Isabella was born around 1187 at Angoulême in south-west France, the only daughter of the Count of Angoulême. She was about 12 or 13 years old when she was spotted by King John of England, who had only just come to the throne and was already married. He fell madly in love with her and divorced his first wife so that he could marry Isabella, which he did in the year 1200.
They were to have five children, but the marriage could
hardly be described as a happy one, due mainly to John’s spiteful and jealous
character. Once, when he thought that Isabella was having an affair, he
arranged for the man to be hanged and for his corpse to be suspended over
Isabella’s bed.
When King John died in 1216, the new king, who reigned as Henry III, was only nine years old. Isabella was keen to secure Henry’s title and lost no time in having Henry crowned, and this was done in Gloucester Cathedral. There was no actual crown to hand, so Isabella used one of her own gold collars as a substitute.

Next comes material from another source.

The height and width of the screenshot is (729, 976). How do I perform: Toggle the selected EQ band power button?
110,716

Isabella had no desire to stay in England so she returned to Angoulême and married her real childhood sweetheart. This was a much happier marriage than her first, and she bore her new husband six sons and five daughters.
Isabella was later accused of conspiring to poison the King of France, a charge that was almost certainly false. She sought sanctuary at Fauntevrault Abbey, where she lived in hiding for the last two years of her life, dying in 1246.
Years later, her son King Henry III visited the Abbey and was shocked to find that his mother had been buried in the open cemetery. He ordered that her remains be reburied inside the Abbey, where a suitably respectful effigy was later supplied.